= Entries shown =
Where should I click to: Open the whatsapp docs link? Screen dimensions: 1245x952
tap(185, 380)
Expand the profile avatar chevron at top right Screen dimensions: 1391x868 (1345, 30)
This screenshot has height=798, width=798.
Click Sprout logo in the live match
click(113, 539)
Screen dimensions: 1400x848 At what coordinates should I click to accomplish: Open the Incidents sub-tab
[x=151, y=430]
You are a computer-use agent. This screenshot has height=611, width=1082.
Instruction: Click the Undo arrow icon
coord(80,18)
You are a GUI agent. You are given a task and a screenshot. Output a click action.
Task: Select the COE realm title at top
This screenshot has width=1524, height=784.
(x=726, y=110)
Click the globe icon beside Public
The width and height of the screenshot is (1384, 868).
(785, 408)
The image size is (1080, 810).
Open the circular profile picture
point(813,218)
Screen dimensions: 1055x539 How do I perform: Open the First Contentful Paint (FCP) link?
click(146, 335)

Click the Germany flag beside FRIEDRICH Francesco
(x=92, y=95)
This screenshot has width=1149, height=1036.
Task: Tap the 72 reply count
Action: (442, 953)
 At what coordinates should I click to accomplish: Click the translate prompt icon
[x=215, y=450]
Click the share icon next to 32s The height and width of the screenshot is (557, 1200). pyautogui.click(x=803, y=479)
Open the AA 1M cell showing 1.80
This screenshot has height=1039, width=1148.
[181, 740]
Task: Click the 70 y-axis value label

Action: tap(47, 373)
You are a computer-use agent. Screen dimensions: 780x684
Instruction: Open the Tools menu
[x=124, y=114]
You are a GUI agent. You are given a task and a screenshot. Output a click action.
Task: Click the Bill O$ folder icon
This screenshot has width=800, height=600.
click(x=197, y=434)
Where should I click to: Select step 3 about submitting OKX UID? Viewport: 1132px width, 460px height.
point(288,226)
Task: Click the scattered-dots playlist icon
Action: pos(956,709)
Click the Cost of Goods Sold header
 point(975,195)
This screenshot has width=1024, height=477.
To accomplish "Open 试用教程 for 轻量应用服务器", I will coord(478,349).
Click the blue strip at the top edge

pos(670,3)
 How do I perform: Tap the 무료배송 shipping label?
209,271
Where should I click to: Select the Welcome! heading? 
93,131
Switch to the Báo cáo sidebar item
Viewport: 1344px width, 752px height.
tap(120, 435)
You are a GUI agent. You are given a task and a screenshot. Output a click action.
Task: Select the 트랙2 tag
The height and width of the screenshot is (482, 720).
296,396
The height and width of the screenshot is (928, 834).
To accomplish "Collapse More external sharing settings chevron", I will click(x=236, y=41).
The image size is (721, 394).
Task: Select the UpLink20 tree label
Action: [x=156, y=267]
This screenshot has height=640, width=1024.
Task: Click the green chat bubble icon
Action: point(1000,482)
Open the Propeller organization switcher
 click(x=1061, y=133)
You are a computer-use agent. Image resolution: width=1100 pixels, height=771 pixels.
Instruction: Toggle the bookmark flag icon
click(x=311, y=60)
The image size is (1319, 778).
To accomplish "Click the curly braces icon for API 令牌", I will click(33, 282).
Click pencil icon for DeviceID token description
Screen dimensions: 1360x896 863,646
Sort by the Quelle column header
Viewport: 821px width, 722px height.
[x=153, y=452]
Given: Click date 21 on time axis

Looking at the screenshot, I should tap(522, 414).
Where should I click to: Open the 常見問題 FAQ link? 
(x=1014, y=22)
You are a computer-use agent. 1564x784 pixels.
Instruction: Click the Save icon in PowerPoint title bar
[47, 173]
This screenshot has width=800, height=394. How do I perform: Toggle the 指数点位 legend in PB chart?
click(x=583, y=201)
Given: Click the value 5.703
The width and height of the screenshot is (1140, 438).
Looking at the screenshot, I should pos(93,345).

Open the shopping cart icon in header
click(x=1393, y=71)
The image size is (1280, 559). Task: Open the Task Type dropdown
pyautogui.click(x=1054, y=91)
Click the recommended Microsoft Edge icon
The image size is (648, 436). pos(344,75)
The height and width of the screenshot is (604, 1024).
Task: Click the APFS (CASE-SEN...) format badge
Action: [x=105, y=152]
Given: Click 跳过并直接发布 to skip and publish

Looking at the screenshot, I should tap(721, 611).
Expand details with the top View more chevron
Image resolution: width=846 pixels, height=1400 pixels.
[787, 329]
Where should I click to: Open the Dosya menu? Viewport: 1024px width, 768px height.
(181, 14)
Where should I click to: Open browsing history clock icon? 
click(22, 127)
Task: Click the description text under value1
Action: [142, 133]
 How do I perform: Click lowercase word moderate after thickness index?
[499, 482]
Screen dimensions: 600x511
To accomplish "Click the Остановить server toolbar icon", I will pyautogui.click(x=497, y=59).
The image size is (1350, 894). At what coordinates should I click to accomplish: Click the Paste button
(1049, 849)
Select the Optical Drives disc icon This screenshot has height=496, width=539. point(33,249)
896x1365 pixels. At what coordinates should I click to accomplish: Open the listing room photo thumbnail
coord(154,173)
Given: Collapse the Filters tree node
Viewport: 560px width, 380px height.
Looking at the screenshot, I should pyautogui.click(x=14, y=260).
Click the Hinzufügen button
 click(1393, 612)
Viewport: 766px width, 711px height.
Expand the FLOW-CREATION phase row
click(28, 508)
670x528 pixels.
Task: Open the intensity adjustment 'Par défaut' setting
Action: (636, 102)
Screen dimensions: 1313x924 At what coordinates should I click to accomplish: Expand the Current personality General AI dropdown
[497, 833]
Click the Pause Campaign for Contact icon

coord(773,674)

= How to complete this task =
The required output is every line of the entries, starting at the one that contains "Given: Collapse the Filters tree node" and ending at the last, copied exactly.

= Response area =
Given: Collapse the Filters tree node
Viewport: 560px width, 380px height.
Looking at the screenshot, I should pyautogui.click(x=14, y=260).
Click the Hinzufügen button
 click(1393, 612)
Viewport: 766px width, 711px height.
Expand the FLOW-CREATION phase row
click(28, 508)
670x528 pixels.
Task: Open the intensity adjustment 'Par défaut' setting
Action: (636, 102)
Screen dimensions: 1313x924 At what coordinates should I click to accomplish: Expand the Current personality General AI dropdown
[497, 833]
Click the Pause Campaign for Contact icon

coord(773,674)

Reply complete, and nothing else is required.